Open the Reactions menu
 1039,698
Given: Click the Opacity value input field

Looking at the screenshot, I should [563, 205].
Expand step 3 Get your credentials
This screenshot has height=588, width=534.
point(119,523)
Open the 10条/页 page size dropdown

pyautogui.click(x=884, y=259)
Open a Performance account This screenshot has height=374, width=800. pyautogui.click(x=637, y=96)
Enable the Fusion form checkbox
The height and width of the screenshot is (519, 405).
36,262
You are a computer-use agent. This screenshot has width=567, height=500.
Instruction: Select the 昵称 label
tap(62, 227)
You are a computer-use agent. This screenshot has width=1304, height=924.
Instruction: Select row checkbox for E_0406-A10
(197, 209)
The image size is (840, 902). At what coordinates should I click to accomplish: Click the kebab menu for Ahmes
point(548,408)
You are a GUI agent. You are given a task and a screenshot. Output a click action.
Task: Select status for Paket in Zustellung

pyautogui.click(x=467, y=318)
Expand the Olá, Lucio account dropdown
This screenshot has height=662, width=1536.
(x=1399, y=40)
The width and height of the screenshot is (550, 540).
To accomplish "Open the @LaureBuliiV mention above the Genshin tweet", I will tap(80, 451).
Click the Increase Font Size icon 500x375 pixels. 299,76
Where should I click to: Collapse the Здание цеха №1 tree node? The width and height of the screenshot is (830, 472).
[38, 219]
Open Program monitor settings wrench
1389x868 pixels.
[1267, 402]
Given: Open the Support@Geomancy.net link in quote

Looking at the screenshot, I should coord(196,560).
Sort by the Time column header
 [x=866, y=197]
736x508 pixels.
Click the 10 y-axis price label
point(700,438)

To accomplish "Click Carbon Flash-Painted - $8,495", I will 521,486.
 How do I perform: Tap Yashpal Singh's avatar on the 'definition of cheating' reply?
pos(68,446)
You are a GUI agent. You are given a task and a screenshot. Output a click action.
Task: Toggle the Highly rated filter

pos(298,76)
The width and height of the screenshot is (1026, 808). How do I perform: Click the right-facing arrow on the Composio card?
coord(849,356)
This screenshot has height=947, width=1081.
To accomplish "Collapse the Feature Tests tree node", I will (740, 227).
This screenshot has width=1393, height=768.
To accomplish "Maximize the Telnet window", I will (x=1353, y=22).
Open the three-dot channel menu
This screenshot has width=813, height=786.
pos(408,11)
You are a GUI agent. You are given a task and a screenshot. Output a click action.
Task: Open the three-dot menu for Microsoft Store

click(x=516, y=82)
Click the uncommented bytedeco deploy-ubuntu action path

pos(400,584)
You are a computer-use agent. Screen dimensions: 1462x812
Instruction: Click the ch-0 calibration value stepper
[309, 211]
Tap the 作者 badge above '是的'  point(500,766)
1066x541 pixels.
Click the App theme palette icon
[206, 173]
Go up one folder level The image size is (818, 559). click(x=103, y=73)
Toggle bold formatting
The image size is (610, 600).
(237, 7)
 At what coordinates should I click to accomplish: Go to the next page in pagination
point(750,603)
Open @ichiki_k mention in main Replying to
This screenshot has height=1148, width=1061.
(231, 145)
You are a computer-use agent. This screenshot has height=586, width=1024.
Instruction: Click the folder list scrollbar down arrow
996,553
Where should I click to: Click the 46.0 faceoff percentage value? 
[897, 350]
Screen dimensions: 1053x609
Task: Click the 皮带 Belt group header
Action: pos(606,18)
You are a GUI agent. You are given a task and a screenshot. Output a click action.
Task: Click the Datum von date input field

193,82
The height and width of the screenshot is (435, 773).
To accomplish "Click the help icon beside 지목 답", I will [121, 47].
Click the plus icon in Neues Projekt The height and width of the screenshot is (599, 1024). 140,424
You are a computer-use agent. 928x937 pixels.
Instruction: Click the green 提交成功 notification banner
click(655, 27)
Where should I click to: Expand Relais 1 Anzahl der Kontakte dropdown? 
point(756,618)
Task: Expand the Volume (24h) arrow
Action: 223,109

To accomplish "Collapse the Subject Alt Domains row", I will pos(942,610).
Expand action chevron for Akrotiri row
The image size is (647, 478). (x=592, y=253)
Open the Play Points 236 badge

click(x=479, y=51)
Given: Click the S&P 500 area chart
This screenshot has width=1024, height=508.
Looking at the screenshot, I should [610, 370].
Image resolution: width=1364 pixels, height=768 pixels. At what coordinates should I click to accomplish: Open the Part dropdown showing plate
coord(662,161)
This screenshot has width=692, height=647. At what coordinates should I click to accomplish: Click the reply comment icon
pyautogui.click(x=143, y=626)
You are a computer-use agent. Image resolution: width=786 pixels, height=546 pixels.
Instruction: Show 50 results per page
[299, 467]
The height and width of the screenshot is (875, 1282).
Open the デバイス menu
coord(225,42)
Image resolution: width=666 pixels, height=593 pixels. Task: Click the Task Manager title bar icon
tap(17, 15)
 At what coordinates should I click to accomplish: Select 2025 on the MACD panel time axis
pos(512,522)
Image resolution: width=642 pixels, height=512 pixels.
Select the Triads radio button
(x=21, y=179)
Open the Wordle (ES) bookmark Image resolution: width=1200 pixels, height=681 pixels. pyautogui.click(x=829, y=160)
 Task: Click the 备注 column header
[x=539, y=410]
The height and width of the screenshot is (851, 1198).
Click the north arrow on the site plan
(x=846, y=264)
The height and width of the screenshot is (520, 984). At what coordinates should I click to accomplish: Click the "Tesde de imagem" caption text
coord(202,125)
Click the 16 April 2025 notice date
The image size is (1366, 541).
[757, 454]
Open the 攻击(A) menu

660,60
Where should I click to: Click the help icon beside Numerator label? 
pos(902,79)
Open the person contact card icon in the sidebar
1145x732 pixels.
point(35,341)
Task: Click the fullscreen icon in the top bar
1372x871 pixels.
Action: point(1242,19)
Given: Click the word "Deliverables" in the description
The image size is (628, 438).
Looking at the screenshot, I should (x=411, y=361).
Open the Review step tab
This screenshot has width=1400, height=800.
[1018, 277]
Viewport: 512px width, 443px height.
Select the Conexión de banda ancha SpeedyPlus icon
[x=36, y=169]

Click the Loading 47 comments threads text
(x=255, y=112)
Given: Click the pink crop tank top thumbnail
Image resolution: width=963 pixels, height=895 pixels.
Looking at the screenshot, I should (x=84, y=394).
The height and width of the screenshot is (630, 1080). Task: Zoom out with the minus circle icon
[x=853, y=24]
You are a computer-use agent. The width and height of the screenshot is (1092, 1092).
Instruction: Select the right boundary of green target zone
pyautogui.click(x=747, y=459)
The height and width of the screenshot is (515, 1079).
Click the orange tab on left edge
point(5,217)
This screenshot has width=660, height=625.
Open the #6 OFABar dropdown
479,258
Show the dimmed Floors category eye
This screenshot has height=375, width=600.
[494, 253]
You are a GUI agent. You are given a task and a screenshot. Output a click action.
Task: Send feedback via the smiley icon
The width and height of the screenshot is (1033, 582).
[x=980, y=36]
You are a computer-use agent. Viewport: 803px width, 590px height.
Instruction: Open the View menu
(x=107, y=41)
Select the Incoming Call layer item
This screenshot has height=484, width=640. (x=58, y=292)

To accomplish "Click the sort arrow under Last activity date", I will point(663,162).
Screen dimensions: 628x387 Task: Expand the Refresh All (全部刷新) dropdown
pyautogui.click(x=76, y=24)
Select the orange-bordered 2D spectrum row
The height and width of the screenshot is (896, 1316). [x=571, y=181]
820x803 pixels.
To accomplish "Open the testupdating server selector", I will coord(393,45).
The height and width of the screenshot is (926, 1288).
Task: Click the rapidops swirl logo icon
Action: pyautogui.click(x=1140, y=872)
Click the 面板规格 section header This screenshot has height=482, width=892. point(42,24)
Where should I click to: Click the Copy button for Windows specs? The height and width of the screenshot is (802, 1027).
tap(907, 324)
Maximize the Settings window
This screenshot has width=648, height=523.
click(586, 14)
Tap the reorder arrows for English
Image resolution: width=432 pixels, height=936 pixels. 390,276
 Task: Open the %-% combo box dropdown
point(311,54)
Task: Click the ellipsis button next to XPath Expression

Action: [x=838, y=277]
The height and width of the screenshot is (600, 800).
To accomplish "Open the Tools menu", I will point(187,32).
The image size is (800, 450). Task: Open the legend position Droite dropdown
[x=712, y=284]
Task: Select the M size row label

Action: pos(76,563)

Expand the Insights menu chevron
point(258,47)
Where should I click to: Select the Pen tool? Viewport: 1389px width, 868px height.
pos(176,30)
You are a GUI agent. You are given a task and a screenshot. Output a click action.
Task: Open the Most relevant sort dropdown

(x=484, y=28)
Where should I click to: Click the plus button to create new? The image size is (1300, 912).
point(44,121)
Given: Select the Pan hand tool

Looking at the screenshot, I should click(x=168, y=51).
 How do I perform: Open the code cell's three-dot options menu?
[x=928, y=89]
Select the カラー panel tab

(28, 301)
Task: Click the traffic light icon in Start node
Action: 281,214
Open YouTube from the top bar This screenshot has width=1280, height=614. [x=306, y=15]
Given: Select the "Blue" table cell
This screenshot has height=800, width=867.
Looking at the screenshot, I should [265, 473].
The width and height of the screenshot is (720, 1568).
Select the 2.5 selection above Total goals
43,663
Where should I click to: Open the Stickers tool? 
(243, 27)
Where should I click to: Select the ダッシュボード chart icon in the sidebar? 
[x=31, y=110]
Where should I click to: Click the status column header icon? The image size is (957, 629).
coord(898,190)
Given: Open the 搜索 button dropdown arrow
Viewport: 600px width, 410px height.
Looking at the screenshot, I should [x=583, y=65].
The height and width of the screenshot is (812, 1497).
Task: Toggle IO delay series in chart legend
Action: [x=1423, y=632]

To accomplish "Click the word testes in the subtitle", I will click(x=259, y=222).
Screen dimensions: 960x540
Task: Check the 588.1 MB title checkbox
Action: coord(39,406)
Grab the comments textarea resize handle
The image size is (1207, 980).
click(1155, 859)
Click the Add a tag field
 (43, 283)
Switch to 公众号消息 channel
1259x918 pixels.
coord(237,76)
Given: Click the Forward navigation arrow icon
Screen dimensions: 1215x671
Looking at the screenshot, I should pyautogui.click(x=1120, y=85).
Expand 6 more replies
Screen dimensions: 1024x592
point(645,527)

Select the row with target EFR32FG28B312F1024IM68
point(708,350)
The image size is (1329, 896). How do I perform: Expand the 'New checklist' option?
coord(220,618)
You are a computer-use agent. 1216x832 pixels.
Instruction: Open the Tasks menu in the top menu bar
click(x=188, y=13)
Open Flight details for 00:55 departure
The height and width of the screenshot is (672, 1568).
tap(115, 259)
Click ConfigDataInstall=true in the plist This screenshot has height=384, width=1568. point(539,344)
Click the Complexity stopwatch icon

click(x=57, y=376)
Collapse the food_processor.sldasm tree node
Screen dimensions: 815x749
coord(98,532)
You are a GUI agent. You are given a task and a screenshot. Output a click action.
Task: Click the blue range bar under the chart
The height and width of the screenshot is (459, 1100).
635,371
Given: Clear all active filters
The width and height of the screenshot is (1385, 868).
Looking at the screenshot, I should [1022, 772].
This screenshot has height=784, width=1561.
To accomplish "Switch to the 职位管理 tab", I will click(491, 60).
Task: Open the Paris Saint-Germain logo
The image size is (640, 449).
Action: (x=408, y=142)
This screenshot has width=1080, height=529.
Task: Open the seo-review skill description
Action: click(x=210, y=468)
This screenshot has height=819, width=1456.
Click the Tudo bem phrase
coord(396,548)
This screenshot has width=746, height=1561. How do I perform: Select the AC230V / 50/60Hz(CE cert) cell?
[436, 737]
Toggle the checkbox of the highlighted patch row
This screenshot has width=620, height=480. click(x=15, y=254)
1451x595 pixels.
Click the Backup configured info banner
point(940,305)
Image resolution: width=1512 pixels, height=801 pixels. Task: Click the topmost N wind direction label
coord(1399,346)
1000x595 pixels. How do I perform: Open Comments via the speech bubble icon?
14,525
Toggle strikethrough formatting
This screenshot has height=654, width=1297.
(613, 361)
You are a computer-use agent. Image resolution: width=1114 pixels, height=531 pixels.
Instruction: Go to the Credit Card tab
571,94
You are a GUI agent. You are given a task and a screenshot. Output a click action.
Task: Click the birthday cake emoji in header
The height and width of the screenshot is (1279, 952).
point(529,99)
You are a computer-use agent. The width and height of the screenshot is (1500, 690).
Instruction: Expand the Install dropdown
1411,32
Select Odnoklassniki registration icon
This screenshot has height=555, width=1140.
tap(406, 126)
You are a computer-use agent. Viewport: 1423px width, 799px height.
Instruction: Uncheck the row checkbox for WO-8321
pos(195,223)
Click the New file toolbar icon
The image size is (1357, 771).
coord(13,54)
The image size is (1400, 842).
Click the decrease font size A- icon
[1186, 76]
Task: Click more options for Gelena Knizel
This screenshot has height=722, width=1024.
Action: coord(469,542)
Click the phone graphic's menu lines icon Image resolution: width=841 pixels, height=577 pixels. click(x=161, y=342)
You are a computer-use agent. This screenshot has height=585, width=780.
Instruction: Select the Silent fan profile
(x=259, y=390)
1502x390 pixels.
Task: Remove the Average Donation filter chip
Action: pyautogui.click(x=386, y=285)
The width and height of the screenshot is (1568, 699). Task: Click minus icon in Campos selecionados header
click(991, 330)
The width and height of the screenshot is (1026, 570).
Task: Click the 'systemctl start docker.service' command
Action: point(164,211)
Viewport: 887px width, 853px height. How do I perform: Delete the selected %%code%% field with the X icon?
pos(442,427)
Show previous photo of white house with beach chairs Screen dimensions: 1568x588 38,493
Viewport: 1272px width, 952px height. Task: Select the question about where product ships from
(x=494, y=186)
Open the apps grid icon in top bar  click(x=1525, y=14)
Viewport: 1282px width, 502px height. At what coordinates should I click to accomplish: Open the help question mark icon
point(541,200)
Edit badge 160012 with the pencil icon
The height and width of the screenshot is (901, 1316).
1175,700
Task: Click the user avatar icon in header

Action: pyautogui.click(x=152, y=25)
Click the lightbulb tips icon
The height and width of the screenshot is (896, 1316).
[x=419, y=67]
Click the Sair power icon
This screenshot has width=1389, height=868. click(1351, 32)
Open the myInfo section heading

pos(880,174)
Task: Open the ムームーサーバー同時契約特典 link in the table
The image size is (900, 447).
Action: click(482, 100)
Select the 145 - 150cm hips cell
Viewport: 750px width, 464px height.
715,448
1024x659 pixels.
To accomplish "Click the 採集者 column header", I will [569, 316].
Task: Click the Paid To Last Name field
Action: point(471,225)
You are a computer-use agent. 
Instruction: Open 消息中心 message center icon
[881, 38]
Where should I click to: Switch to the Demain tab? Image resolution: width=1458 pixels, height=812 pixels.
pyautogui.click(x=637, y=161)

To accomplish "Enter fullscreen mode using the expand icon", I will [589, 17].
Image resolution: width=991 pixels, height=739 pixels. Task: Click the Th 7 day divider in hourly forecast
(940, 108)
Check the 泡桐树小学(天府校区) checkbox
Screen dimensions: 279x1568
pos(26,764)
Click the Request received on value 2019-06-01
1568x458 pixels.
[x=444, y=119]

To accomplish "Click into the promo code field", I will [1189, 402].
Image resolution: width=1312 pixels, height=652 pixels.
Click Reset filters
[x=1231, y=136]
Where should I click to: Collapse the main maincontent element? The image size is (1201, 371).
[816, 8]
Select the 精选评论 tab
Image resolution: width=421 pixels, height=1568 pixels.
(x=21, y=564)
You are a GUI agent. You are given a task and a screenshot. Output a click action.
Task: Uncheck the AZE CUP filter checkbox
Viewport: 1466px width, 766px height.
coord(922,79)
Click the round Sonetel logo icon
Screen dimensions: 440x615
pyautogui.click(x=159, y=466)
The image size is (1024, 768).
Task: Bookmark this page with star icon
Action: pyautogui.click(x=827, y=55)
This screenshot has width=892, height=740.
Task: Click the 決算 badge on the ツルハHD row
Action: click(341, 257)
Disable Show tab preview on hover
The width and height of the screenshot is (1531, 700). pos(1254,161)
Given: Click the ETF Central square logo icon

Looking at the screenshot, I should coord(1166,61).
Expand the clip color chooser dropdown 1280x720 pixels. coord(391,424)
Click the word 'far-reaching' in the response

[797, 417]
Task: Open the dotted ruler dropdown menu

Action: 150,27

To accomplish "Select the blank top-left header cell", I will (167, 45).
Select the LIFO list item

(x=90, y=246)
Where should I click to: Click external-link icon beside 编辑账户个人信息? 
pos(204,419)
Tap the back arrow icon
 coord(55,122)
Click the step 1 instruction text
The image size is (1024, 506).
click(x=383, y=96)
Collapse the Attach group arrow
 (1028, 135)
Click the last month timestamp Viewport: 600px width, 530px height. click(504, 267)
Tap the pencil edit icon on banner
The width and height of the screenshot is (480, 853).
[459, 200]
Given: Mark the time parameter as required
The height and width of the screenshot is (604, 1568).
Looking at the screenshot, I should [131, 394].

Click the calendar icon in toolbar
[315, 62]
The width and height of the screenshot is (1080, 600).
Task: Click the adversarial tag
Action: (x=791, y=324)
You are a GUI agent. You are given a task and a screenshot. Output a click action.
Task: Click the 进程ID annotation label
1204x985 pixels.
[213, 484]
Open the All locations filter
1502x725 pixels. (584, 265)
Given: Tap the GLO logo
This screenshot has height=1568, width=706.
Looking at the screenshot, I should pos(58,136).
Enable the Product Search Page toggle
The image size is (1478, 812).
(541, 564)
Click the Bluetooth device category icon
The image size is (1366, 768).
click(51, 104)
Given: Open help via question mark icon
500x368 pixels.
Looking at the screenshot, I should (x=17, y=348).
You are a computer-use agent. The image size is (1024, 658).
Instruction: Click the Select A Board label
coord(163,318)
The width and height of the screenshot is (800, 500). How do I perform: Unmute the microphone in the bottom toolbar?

▸ Work to complete
Retype exactly, and only, the lines above from the one where "Screen dimensions: 815x749" occurs up to and including the one where "Task: Click more options for Gelena Knizel" occurs.

▸ Result of the task
Screen dimensions: 815x749
coord(98,532)
You are a GUI agent. You are given a task and a screenshot. Output a click action.
Task: Click the blue range bar under the chart
The height and width of the screenshot is (459, 1100).
635,371
Given: Clear all active filters
The width and height of the screenshot is (1385, 868).
Looking at the screenshot, I should [1022, 772].
This screenshot has height=784, width=1561.
To accomplish "Switch to the 职位管理 tab", I will click(491, 60).
Task: Open the Paris Saint-Germain logo
The image size is (640, 449).
Action: (x=408, y=142)
This screenshot has width=1080, height=529.
Task: Open the seo-review skill description
Action: click(x=210, y=468)
This screenshot has height=819, width=1456.
Click the Tudo bem phrase
coord(396,548)
This screenshot has width=746, height=1561. How do I perform: Select the AC230V / 50/60Hz(CE cert) cell?
[436, 737]
Toggle the checkbox of the highlighted patch row
This screenshot has width=620, height=480. click(x=15, y=254)
1451x595 pixels.
Click the Backup configured info banner
point(940,305)
Image resolution: width=1512 pixels, height=801 pixels. Task: Click the topmost N wind direction label
coord(1399,346)
1000x595 pixels. How do I perform: Open Comments via the speech bubble icon?
14,525
Toggle strikethrough formatting
This screenshot has height=654, width=1297.
(613, 361)
You are a computer-use agent. Image resolution: width=1114 pixels, height=531 pixels.
Instruction: Go to the Credit Card tab
571,94
You are a GUI agent. You are given a task and a screenshot. Output a click action.
Task: Click the birthday cake emoji in header
The height and width of the screenshot is (1279, 952).
point(529,99)
You are a computer-use agent. The width and height of the screenshot is (1500, 690).
Instruction: Expand the Install dropdown
1411,32
Select Odnoklassniki registration icon
This screenshot has height=555, width=1140.
tap(406, 126)
You are a computer-use agent. Viewport: 1423px width, 799px height.
Instruction: Uncheck the row checkbox for WO-8321
pos(195,223)
Click the New file toolbar icon
The image size is (1357, 771).
coord(13,54)
The image size is (1400, 842).
Click the decrease font size A- icon
[1186, 76]
Task: Click more options for Gelena Knizel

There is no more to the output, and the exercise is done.